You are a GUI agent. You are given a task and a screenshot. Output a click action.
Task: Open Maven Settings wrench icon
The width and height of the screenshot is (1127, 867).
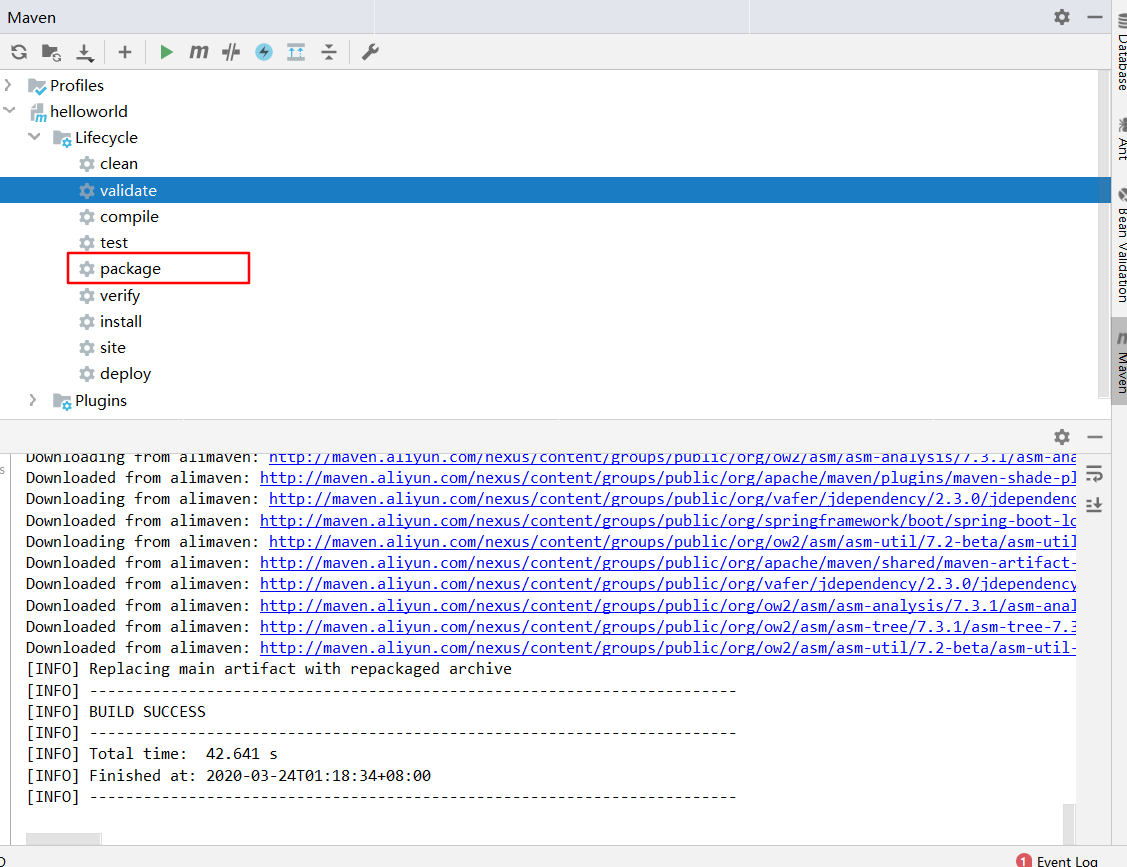coord(370,52)
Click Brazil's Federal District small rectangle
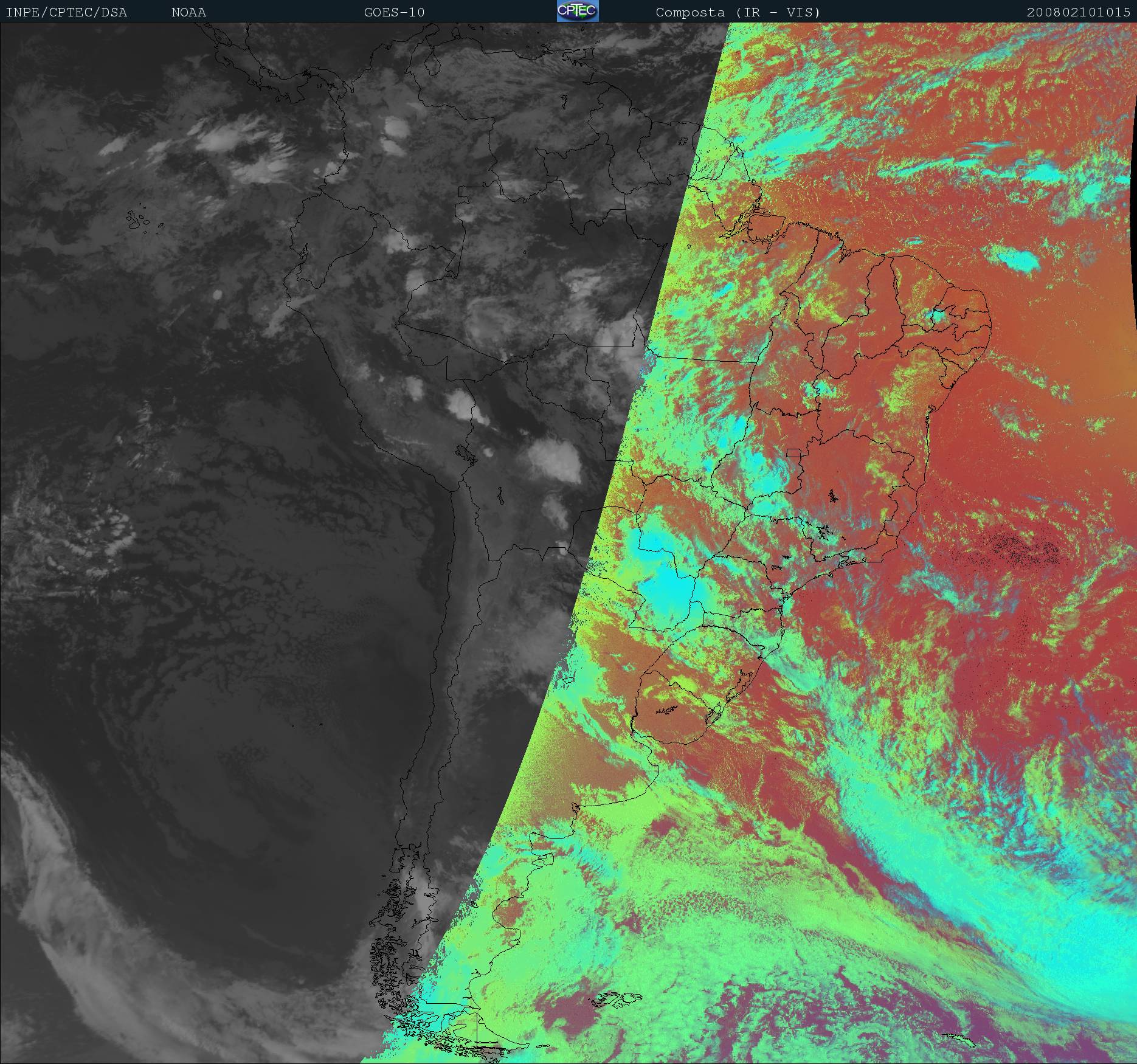The height and width of the screenshot is (1064, 1137). click(793, 453)
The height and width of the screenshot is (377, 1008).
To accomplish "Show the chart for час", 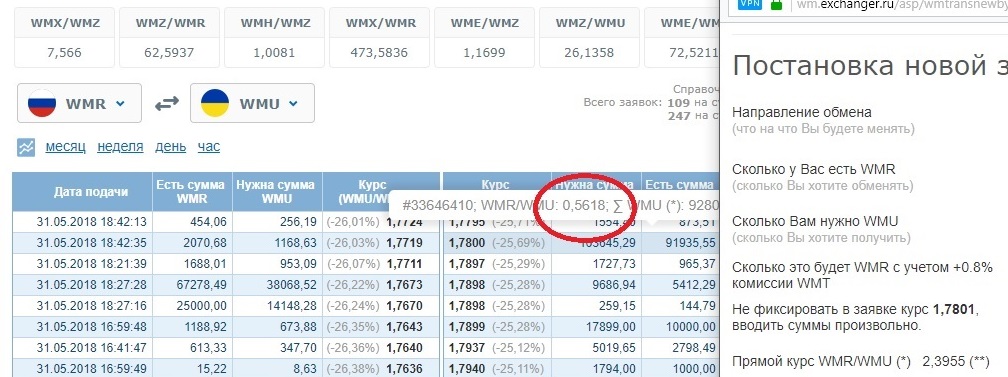I will (x=209, y=147).
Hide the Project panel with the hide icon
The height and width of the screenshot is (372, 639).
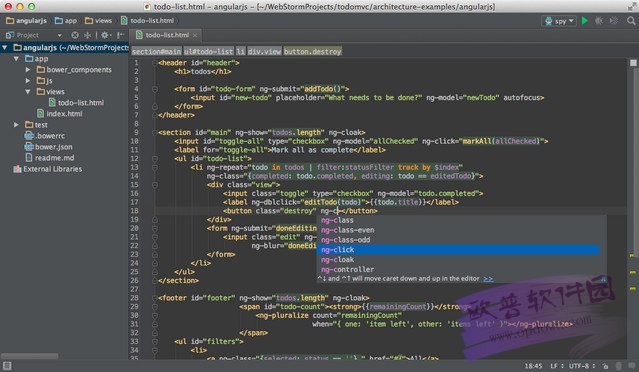coord(120,35)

###

*Exercise instructions:*
In the material above, retype exactly the lines that run from the one containing "Hide the Project panel with the hide icon" through the last line, and keep out the pictures.

*Task result:*
Hide the Project panel with the hide icon
The height and width of the screenshot is (372, 639).
coord(120,35)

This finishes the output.